NPR joined the consolidated press-credential suit against the Department of Defense Thursday, becoming the fifth news organization named as a plaintiff in six days. The consolidated complaint — which also lists The Washington Post, The New York Times, The Atlantic, and Military Times — seeks declaratory judgment that the Pentagon's January credential-revocation policy violates the First Amendment and the Administrative Procedure Act. [1]
Yesterday's paper noted the Day Five posture with no enforcement signal. Thursday's addition means the plaintiff count now exceeds the number of outlets that retained credentials under the new policy. At a minimum, the math embarrasses the Pentagon's "consistent and neutral application" defense; at a maximum, it turns the case into a de facto challenge to the entire credentialing authority.

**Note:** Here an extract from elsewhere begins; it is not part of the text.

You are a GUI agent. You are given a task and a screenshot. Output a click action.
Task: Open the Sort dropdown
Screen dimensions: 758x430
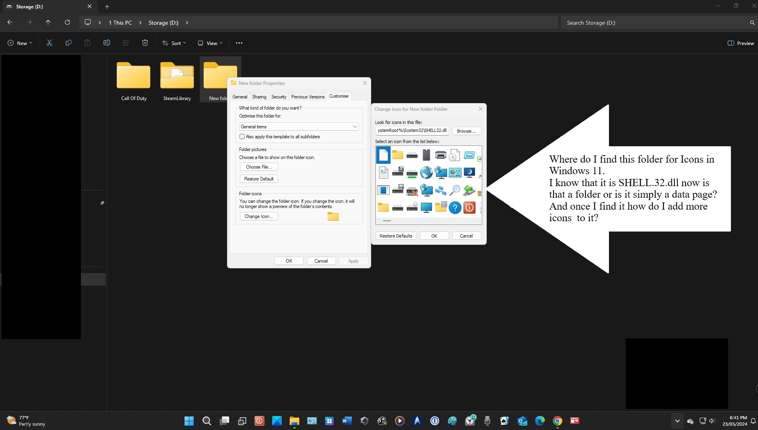tap(174, 43)
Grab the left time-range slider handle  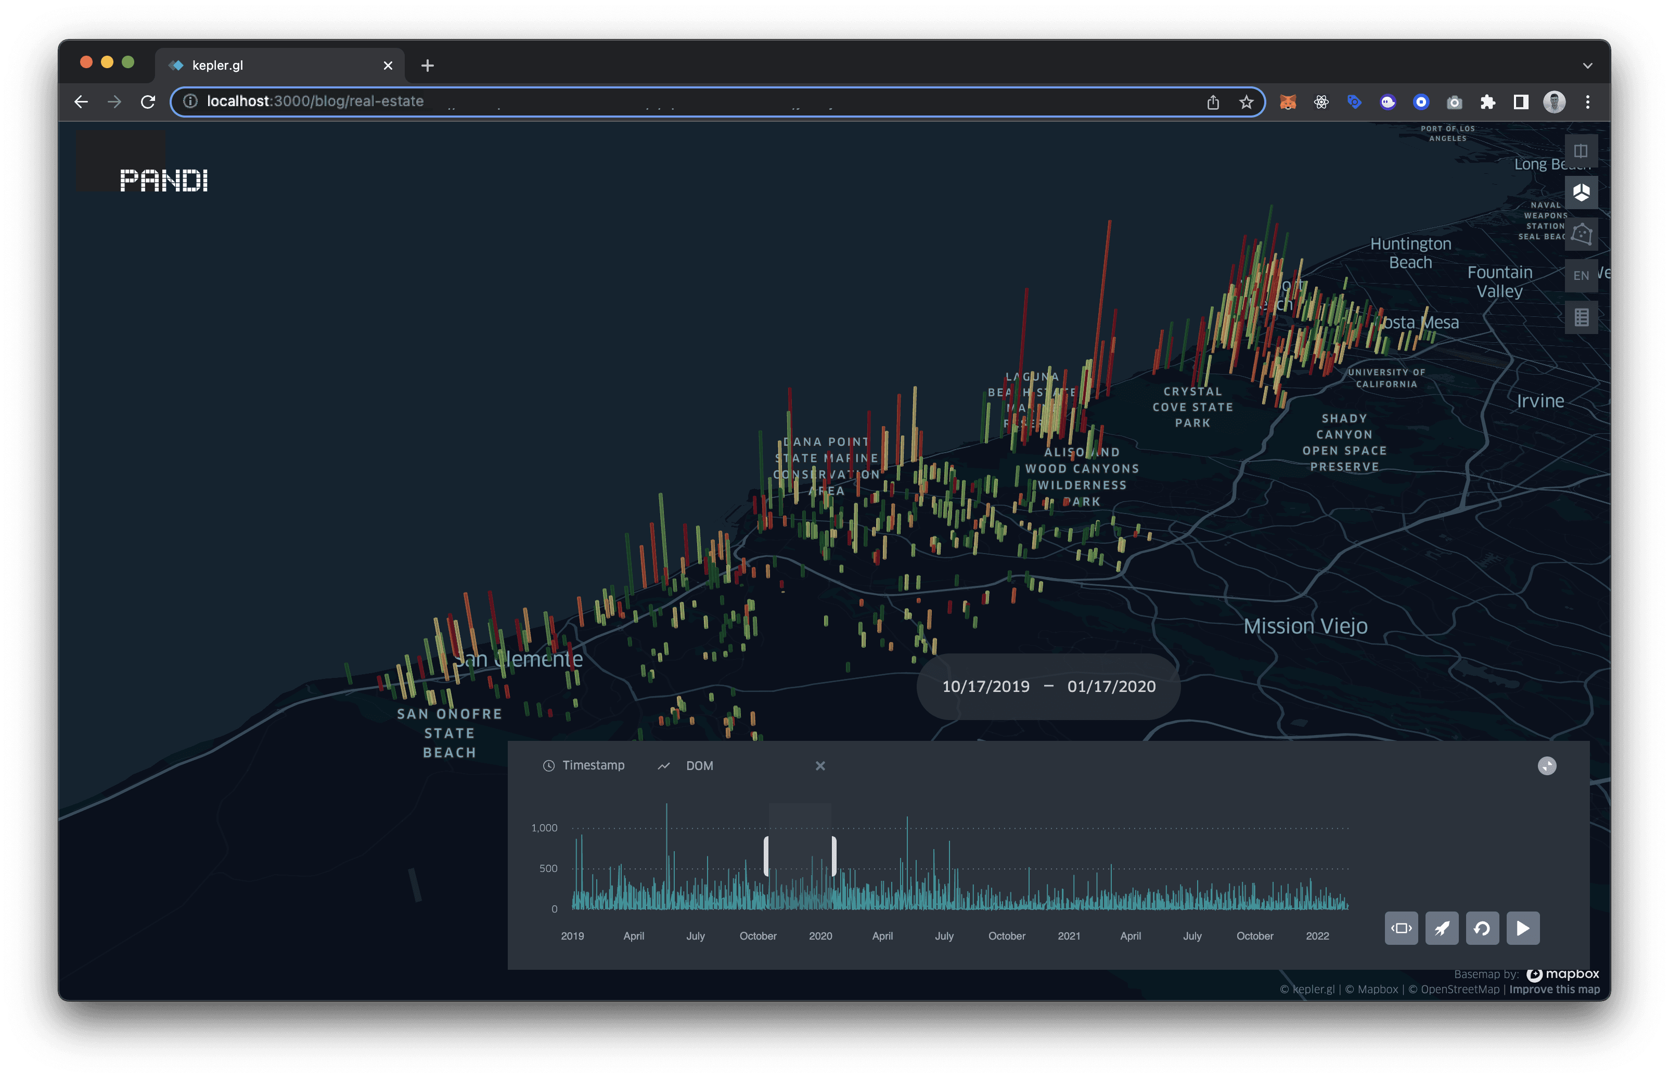tap(766, 855)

The Defense Department has not modified its written policy since January. Press Secretary briefings have continued on a reduced schedule with credentialed outlets limited to a rotating pool that excludes all five current plaintiffs. [2] A PACER filing Tuesday added procurement records that plaintiffs argue show the credential revocation was retaliation for March 2026 reporting on the Defense Secretary's private communications — the reporting that triggered the now-dormant Hegseth impeachment push. [3]
Judge Randolph Moss, to whom the consolidated case was assigned, set a preliminary-injunction hearing for May 6. A ruling in the plaintiffs' favor would restore pool-access pending trial; a ruling for the government would push the matter to full summary judgment in late summer. Either outcome will produce a written opinion on the underlying constitutional question of whether the executive branch has content-neutral discretion to revoke credentials based on editorial decisions. That is the first such opinion since the Reagan-era press-pass cases.
The political dimension is narrower than the coverage suggests. The lawsuit does not seek money damages, personnel changes, or policy repeal. It seeks a ruling that the credential-revocation mechanism requires a process — notice, standards, appeal — the Pentagon did not follow. The government's defense, filed Wednesday, argues the press corps has no judicially enforceable right to Pentagon credentials in the first place. [4] That is the strongest possible position for DoD and also the one most likely to produce a bad opinion if the court rejects it.
Five plaintiffs is a threshold. It is the number at which any individual settlement becomes harder to negotiate and the question the court answers becomes more consequential. Six days in, the litigation is adding faster than the agency is responding. The pattern favors the plaintiffs procedurally. The ruling will decide whether it favors them substantively.